◆ Task prompt
Transcribe the listing word for word. Begin at its first line and end with the line containing "Activate the lasso".

-- -- --

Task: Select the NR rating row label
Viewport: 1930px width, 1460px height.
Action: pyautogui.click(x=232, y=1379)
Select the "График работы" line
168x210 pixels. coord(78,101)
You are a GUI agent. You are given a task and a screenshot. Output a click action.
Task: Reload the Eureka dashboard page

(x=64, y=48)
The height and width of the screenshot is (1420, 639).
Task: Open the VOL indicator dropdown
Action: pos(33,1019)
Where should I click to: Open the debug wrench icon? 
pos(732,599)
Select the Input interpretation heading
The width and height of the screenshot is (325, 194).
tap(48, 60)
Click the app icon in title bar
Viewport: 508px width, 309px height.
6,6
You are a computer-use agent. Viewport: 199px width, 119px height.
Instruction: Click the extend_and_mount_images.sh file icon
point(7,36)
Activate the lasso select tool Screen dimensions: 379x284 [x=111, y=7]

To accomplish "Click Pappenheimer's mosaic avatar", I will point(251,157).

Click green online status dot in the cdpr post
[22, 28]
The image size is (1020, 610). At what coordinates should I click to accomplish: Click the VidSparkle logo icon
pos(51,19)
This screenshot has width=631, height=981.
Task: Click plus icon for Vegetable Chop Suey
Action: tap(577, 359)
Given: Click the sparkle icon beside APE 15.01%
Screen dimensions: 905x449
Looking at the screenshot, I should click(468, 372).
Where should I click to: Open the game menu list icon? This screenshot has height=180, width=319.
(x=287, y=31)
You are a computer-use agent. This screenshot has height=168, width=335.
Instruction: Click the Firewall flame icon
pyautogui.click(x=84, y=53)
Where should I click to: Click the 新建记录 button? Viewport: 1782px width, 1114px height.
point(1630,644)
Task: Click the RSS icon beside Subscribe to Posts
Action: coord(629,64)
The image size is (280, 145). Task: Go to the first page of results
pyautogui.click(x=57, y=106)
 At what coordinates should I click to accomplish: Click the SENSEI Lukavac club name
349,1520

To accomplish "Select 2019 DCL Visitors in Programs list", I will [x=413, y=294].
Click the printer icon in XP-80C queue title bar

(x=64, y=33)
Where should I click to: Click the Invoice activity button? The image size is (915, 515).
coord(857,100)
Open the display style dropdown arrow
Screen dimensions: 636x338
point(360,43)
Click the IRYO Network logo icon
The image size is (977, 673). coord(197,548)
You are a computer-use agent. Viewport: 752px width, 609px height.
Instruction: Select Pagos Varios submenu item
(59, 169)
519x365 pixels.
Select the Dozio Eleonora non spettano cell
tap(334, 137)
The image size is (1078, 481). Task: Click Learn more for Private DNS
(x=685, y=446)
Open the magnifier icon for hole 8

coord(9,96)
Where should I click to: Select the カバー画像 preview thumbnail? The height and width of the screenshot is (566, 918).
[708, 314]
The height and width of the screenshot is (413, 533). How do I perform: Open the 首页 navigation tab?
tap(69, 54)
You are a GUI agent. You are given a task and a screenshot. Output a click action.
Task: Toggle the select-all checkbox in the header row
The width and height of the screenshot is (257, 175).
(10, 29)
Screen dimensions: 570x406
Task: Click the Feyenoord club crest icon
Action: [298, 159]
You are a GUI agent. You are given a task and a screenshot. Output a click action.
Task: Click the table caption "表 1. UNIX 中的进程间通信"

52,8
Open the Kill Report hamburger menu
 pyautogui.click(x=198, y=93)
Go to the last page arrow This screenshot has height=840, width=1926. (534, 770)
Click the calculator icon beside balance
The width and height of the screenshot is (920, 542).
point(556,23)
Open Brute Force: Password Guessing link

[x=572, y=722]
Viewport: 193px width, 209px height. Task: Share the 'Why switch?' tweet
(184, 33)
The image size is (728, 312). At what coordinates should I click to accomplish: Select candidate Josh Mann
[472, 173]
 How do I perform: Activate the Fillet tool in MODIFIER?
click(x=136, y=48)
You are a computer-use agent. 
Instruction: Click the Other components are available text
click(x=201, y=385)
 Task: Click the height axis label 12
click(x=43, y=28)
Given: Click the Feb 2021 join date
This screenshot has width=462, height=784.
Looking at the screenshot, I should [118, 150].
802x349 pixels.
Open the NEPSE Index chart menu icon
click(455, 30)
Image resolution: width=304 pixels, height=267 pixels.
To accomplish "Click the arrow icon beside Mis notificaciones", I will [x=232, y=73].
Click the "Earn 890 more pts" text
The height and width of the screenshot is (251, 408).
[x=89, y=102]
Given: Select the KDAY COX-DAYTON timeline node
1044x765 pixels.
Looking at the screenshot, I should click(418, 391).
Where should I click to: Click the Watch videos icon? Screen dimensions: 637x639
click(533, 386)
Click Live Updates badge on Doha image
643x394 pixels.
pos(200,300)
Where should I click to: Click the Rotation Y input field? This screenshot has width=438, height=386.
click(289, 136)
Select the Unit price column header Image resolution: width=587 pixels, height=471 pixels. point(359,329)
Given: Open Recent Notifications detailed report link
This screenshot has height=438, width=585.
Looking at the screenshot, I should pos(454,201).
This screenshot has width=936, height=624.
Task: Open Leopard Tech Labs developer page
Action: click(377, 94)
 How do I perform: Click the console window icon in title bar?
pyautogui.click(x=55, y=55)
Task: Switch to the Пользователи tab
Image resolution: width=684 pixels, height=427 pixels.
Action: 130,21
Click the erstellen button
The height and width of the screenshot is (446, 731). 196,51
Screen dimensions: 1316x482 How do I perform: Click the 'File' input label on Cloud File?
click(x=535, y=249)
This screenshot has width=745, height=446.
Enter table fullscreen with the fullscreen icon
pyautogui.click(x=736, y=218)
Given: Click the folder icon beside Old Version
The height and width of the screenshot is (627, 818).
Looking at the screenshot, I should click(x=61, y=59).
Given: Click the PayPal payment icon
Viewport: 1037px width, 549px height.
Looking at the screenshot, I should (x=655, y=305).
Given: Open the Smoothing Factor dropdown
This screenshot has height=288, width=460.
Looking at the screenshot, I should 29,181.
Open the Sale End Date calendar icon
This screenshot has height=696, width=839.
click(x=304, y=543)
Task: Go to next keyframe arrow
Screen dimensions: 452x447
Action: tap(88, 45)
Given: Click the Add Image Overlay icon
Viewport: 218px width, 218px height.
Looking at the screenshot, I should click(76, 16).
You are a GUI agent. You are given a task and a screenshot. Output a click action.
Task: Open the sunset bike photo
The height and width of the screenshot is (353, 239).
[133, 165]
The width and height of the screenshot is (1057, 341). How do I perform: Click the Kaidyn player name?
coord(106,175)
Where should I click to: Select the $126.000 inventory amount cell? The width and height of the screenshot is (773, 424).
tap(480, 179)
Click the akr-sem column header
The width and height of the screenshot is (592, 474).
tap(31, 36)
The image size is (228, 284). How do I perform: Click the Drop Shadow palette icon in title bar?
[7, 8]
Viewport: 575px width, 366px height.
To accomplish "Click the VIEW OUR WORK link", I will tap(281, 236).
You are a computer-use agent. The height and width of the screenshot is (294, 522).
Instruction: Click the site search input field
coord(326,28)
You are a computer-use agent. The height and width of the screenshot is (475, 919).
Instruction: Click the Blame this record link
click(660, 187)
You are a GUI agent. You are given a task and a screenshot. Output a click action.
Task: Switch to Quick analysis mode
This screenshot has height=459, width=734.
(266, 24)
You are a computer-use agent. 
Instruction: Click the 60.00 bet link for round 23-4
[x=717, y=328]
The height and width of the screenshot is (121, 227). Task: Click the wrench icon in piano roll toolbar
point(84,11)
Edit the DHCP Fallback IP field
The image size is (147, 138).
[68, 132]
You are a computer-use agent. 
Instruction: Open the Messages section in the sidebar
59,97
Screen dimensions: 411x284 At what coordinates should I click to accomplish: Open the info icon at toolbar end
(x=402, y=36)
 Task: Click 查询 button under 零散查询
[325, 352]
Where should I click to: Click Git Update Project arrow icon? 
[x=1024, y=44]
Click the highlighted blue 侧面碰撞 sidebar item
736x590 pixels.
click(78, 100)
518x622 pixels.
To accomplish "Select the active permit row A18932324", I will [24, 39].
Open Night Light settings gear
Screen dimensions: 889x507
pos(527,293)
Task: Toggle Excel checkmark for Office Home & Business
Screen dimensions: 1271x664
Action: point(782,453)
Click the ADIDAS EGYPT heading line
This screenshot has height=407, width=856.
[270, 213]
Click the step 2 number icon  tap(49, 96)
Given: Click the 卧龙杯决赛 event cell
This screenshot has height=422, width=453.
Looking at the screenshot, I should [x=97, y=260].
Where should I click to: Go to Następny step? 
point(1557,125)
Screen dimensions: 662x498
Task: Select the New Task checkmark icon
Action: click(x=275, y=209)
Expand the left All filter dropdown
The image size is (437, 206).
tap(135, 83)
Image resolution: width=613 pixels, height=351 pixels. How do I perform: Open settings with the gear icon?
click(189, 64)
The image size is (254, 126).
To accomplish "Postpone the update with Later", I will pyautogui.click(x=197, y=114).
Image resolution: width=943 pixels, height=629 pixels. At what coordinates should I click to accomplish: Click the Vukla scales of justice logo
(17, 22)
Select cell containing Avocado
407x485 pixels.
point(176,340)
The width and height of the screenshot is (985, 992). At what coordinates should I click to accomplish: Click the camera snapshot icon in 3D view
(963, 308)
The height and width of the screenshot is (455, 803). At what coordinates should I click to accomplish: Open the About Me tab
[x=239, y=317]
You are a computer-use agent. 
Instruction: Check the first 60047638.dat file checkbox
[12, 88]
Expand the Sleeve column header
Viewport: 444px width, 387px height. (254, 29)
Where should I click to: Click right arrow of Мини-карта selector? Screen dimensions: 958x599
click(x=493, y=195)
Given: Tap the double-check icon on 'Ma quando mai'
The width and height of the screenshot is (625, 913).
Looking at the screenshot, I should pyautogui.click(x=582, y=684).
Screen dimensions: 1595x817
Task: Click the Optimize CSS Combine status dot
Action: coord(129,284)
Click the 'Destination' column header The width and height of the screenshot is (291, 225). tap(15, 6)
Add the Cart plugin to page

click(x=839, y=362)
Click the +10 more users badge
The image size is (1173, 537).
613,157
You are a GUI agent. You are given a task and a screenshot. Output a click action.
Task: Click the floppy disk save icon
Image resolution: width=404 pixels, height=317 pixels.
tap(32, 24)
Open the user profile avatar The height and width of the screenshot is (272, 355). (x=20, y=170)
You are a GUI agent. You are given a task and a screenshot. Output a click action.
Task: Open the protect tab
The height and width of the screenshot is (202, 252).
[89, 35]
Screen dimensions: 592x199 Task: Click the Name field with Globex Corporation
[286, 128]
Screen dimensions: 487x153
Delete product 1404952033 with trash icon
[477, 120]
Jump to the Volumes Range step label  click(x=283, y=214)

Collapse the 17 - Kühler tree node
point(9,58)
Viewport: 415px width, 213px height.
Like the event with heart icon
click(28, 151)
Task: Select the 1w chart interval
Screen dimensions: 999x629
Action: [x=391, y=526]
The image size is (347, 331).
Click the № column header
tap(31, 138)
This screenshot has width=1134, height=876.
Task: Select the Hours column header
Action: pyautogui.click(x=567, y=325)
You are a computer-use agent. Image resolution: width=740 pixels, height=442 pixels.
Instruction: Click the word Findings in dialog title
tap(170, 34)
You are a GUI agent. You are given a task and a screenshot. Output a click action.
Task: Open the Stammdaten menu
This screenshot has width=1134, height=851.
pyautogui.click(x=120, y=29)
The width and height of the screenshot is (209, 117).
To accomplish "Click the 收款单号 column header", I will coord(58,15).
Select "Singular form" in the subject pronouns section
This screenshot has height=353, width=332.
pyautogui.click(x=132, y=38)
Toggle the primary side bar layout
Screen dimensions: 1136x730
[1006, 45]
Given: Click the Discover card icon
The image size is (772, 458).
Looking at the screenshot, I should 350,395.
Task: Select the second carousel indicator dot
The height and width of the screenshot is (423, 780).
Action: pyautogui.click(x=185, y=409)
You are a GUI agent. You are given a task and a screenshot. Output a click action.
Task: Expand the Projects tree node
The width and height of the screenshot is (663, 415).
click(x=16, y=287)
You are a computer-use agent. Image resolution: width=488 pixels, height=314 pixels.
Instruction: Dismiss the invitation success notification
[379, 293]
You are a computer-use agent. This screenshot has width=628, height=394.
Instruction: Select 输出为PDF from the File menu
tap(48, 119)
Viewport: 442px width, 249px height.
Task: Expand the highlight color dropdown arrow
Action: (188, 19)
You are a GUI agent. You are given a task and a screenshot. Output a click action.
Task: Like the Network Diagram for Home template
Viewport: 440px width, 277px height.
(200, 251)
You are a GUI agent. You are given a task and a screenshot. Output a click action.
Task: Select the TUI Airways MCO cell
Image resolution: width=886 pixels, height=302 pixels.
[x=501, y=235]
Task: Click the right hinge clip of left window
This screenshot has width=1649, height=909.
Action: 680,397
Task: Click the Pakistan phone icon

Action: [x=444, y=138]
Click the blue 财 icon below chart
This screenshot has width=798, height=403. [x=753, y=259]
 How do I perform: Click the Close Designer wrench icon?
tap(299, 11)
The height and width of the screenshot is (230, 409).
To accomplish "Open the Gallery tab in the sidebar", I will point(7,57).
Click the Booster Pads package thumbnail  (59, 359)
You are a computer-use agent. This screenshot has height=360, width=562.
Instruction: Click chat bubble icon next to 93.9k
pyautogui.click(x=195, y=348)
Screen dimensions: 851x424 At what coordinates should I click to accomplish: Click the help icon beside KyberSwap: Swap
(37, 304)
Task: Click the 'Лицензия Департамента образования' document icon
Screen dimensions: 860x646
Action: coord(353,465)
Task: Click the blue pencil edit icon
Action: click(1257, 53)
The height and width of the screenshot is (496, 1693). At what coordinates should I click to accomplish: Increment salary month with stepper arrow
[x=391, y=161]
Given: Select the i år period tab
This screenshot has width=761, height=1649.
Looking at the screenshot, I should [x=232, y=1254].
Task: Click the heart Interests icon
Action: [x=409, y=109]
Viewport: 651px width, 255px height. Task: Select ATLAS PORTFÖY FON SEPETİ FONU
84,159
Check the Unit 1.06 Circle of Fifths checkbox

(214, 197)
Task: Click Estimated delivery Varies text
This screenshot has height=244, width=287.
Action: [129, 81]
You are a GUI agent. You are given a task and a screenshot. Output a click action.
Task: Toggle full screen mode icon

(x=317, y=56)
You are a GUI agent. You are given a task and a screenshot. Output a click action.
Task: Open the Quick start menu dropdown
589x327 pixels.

-- -- --

◆ Output below
Task: Select the NR rating row label
Viewport: 1930px width, 1460px height.
Action: pyautogui.click(x=232, y=1379)
Select the "График работы" line
168x210 pixels. coord(78,101)
You are a GUI agent. You are given a task and a screenshot. Output a click action.
Task: Reload the Eureka dashboard page

(x=64, y=48)
The height and width of the screenshot is (1420, 639).
Task: Open the VOL indicator dropdown
Action: pos(33,1019)
Where should I click to: Open the debug wrench icon? 
pos(732,599)
Select the Input interpretation heading
The width and height of the screenshot is (325, 194).
tap(48, 60)
Click the app icon in title bar
Viewport: 508px width, 309px height.
6,6
You are a computer-use agent. Viewport: 199px width, 119px height.
Instruction: Click the extend_and_mount_images.sh file icon
point(7,36)
Activate the lasso select tool Screen dimensions: 379x284 [x=111, y=7]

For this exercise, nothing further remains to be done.